There’s nothing quite like a console launch to soften the blow of paying nearly full whack for an expansion pack.

Miles Morales is superb in many ways, a gentle iteration upon the already delightful gameplay loop of the first Spider-Man. Yet, inescapably, it’s also short and a little empty.

The first game introduced Miles with a few playable sections, but this time round he’s the player character, having moved into Harlem with his mum who’s now running for the city council. With Peter Parker away in Europe on holiday (yep, really), the time comes for Miles to fly solo and protect the city from a newly-escaped Rhino and a newer technological threat.

The story is bog-standard superhero fare, but a lively protagonist and young supporting cast sees it clip along nicely, albeit with a shortage of surprising or inventive beats. There are shadowy threats, conspiracies to be unpicked, and thug after thug to beat and/or web up.

Simple combo-based combat returns with a few more powers to juggle, making up for a narrower range of gadgets to employ, and it’s once again shallow enough to enjoy without requiring must investment. That does limit its reward, but higher difficulty settings can mitigate that if you’re a masochist.

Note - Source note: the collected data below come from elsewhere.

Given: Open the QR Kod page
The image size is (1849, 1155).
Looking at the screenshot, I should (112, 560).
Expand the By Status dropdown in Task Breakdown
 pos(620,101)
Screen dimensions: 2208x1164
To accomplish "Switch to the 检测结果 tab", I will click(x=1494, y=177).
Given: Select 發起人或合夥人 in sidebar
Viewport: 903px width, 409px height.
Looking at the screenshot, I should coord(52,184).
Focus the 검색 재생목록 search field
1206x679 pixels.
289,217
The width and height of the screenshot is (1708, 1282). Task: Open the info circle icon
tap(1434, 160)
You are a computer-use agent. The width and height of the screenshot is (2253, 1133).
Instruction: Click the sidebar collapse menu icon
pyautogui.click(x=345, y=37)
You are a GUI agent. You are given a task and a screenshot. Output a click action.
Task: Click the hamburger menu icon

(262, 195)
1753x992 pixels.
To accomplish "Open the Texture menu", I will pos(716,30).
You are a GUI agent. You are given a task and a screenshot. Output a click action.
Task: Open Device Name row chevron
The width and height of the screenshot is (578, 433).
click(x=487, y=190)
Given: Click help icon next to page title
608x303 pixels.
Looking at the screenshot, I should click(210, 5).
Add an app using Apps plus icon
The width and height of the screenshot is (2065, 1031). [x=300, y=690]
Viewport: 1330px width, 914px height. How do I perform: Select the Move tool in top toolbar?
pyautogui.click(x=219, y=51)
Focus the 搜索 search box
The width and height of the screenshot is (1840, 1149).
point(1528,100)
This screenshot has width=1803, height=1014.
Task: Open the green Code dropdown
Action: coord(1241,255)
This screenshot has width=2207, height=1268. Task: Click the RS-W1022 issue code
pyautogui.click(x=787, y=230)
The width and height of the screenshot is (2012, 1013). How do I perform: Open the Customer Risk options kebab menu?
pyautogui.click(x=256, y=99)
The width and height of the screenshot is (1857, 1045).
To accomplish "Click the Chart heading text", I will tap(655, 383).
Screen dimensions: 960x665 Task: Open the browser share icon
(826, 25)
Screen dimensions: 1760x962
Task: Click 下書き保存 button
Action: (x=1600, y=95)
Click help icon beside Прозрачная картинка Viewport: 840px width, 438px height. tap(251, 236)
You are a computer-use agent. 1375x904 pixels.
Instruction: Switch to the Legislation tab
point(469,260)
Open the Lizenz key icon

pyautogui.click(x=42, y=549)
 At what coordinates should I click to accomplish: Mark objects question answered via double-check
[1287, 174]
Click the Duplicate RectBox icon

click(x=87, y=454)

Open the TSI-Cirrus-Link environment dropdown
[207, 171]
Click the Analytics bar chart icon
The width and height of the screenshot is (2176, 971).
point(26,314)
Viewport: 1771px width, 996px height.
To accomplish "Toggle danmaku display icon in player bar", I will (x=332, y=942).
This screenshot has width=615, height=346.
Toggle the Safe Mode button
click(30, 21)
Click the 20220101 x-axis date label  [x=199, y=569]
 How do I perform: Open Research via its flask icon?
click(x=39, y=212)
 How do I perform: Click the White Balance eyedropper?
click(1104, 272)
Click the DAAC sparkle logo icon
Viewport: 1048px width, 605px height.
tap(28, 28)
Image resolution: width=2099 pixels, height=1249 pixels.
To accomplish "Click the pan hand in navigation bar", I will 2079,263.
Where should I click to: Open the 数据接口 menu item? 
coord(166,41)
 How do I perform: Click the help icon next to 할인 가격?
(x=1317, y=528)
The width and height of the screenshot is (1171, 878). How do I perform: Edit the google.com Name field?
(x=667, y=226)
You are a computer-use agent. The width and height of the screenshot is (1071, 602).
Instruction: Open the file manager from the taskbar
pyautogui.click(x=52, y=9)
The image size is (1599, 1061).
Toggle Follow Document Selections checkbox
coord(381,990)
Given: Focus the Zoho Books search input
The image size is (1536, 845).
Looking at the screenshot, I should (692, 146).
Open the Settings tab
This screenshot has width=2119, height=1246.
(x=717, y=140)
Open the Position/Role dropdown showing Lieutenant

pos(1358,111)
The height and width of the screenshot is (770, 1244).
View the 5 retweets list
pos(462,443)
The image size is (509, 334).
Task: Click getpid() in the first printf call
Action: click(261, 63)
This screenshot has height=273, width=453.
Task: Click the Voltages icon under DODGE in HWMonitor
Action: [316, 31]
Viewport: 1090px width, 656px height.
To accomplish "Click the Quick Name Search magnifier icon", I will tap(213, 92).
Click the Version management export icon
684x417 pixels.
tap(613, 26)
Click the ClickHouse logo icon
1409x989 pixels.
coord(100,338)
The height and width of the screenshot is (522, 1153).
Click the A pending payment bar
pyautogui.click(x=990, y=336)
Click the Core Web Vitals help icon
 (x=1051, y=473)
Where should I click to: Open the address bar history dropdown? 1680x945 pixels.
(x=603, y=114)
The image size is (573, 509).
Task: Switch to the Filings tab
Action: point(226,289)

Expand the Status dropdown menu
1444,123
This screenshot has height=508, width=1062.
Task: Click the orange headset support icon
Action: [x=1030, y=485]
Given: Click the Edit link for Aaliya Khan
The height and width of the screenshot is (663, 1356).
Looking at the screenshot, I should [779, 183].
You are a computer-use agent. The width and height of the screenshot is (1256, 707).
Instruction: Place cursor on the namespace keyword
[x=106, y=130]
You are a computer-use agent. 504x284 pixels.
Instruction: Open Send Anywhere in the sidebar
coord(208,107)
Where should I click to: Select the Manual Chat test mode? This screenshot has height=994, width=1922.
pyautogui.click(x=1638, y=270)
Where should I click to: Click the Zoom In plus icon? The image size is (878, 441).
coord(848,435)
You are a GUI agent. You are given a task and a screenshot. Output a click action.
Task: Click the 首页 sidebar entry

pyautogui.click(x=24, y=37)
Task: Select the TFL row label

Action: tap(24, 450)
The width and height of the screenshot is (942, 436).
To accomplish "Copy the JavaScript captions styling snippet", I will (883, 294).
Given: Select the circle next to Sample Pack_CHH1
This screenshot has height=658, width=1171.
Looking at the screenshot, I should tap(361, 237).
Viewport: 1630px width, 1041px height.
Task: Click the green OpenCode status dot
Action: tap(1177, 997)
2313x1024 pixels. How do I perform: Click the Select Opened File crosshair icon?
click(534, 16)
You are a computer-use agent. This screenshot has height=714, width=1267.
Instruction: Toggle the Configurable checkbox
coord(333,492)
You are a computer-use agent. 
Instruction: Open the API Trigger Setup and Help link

Just like last time, the real star here is the movement set – swinging around the city is just as effortless and satisfying as ever, with a new range of animations making Miles’ personality obvious at every moment, or at least underlining that he’s a different man, at minimum. Slipping between buildings, parkouring at breakneck speed through fire escapes and free-falling to build up pace, it all comes together stunningly again.

Miles Morales also looks simply beautiful, a holiday setting making for snow-covered streets and a frosty, postcard New York. In the shadow of the first, longer game, though, that city is largely unexplored – if you’re coming back to it after a long while, you’ll almost be surprised by how many areas are left unused, most of them because they featured more heavily last time round.

In fact, taking around 8-10 hours to get a practically 100% completed run showcases just how modest Miles Morales is content-wise. On the one hand, its digestibility and lack of padding is hugely welcome. On the other, a little more breathing room would have helped certain segues in the story feel less jarring, and made Manhattan feel a mite more rewarding to explore.

Which is to say that in a year or so, when its price has fallen a chunk, this will represent some of the best next-gen value around, a tight and rewarding superhero yarn. For now, it’s a slightly extravagant but nonetheless enticing prospect regardless.